To counteract the distortion caused by nonlinear loads, a Single-Phase Shunt Active Power Filter (SAPF) is implemented. The system consists of:

• A single-phase voltage source

• Source inductor

• A nonlinear load

• A shunt-connected H-Bridge inverter

• A DC-link capacitor

The H-bridge inverter is controlled to inject a compensating current that cancels out the harmonic and reactive components drawn by the nonlinear load.

🧠 Control Strategy: PQ Theory

The PQ control theory is used to generate the reference compensating current. Here’s how it works:

1. Measure capacitor voltage and compare it with the reference (set at 700V).

2. Use a PI controller to maintain the voltage level.

3. Create a virtual three-phase voltage and current using transport delays, enabling PQ control in a single-phase system.

4. Convert voltage and current values into alpha-beta components.

5. Calculate real (P) and reactive (Q) power.

6. Apply a low-pass filter to isolate the average real power.

7. Calculate the reference current (Iref) from Vα, Vβ, P, and Q.

🔁 Generating Compensating Current

The Iref (reference current) is compared with the actual current through the active filter. A controller processes this error and generates switching pulses for the inverter’s MOSFETs.

The inverter then injects a compensating current into the system that:

• Cancels out harmonic components

• Supplies the reactive power needed by the nonlinear load

The result: the source current becomes sinusoidal again.

📊 Simulation Results in MATLAB

When simulating this system in MATLAB, the following outcomes were observed:

• The capacitor voltage stabilized at 700V (reference value).

• The source current remained sinusoidal, even though the load current was highly distorted.

• The Total Harmonic Distortion (THD) for:

  • Load current was approximately 44.79%

  • Source current dropped to just 0.58% after compensation

  • Compensating current THD was around 119.3%, showing it successfully canceled load harmonics

• Harmonic orders (e.g., H3, H5, H7) were all reduced to below 0.5%, ensuring high power quality.

🔄 Filter Comparison: With vs.
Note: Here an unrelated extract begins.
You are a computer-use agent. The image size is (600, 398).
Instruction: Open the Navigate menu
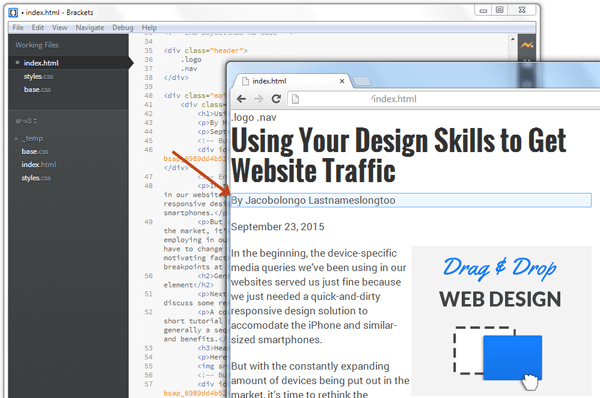(90, 28)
Without Active Filtering

To demonstrate the impact of the SAPF:

• Without the filter, the source and load currents had the same non-sinusoidal shape, with both showing a THD of about 46%.

• With the filter enabled, the source current transformed into a near-perfect sinusoidal waveform, and THD dropped drastically.

This confirms the effectiveness of the active filter in compensating both harmonics and reactive power.

✅ Conclusion

A Single-Phase Shunt Active Power Filter, implemented using MATLAB and controlled by PQ theory, offers a powerful solution to improve power quality in systems with nonlinear loads. By injecting a compensating current, it maintains a sinusoidal source current, reduces THD, and supplies necessary reactive power, ensuring reliable and efficient operation of the electrical network.